If you're in the thick of it right now—whether you're holding a positive test, sitting in an OB waiting room feeling like an imposter, or rocking a tiny baby that science and pure stubbornness built—just know that the anxiety does fade. Eventually, the medical trauma blurs, the clinic visits feel like a lifetime ago, and you're just... a parent. A very tired, coffee-dependent parent.

Before you spiral into another late-night Google panic about milestones or chemical off-gassing in mattresses, go check out Kianao’s organic essentials. Buy yourself one soft, beautiful thing that makes you feel peaceful, and then close your laptop and go to sleep.

The messy questions we all secretly Google

Are babies from IVF usually smaller or something?

I swear I read a hundred contradictory studies about this. Some say fresh transfers are smaller, frozen transfers are bigger, but my doctor basically laughed and said it doesn't matter. Maya was seven pounds and perfectly average. Honestly, the science changes every five minutes, but long-term, they catch up to whatever genetics you and your partner gave them. Don't stress about the birth weight unless your actual doctor tells you to.

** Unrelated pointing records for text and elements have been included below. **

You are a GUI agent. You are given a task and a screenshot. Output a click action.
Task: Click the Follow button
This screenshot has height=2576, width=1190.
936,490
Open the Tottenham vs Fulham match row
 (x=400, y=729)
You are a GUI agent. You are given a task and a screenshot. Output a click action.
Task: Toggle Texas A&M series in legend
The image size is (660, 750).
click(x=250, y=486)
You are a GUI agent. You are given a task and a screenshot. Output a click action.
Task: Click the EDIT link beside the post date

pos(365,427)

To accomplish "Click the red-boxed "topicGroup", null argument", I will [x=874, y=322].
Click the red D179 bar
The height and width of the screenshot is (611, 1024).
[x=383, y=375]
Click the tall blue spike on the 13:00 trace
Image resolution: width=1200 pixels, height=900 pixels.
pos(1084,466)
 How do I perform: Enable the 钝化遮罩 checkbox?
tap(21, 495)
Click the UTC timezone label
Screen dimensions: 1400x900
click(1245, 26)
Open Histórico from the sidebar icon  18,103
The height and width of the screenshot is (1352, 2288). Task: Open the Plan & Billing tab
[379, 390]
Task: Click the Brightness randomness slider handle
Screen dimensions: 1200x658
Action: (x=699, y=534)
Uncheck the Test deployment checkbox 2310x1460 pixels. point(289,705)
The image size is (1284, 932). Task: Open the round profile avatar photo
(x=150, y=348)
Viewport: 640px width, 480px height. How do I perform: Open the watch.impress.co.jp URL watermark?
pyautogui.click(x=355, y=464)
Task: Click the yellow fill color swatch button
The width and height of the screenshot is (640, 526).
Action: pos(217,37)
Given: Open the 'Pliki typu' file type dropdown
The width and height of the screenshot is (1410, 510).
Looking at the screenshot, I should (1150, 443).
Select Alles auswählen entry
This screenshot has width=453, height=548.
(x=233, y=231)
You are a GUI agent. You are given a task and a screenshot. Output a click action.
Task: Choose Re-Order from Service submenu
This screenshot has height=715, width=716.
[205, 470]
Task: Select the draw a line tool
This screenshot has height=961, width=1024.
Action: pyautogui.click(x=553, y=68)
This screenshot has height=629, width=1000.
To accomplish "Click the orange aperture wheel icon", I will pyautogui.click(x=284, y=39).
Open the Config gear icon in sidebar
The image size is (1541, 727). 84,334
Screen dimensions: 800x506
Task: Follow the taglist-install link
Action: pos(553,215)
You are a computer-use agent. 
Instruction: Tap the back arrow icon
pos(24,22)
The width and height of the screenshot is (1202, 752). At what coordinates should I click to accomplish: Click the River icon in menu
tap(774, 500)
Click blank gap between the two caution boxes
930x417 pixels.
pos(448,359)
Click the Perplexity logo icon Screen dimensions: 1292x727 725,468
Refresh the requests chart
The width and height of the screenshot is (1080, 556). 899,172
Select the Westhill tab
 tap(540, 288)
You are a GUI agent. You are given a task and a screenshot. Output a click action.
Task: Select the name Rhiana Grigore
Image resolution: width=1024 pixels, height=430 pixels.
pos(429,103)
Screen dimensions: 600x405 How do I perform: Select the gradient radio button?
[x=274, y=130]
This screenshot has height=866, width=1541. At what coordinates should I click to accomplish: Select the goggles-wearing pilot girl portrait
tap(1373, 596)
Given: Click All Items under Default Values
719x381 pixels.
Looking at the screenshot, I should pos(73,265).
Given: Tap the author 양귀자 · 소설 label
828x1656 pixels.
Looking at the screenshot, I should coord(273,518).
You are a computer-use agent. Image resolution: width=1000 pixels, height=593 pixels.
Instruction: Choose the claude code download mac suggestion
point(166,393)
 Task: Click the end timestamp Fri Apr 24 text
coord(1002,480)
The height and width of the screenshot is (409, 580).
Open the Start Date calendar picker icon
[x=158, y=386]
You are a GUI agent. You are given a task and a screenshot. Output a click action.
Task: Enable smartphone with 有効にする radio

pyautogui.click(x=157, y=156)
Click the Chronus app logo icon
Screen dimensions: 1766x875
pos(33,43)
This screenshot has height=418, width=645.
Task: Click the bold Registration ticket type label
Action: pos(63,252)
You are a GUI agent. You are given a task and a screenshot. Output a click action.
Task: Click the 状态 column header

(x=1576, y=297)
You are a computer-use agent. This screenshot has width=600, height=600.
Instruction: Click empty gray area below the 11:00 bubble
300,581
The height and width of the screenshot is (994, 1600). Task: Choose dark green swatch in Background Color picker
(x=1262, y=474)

Do I really need to buy organic everything just because of IVF?

Need to? No. Will you probably want to? Yes. When you've gone through the wringer of fertility treatments, you become hyper-aware of your environment. I couldn't control my failing ovaries, but I could control what fabric touched my kid's skin. Getting organic cotton just gave my anxious brain one less thing to worry about. Pick your battles—clothes and teethers were my priority, but if they lick a plastic chair at a restaurant later, they'll survive.

Why do I feel so disconnected from my pregnancy?

Because trauma is real! You spent months or years training your brain to expect bad news. Every ultrasound was a potential disaster. It's completely normal if your brain is refusing to bond with the pregnancy right away as a defense mechanism. I didn't let myself honestly believe Maya was real until they handed her to me. Give yourself some grace. The bond comes.

When should I tell my kid they were an IVF baby?

Mark and I started using the words "doctor's help" and "science" when Maya was tiny, just so the vocabulary was always normal in our house. Child psychologists say to keep it simple when they're little and add the actual biology details when they're older. Just don't make it a dramatic sit-down reveal when they're a teenager. Let it just be part of their boring family lore.

Is it normal to hate the newborn stage after trying so hard?

Yes. A million times yes. You're allowed to be profoundly grateful for your child and simultaneously hate running on two hours of sleep with cracked nipples. Infertility doesn't owe the universe a debt of toxic positivity. You're a regular parent now, which means you get to complain about the hard stuff just like everybody else.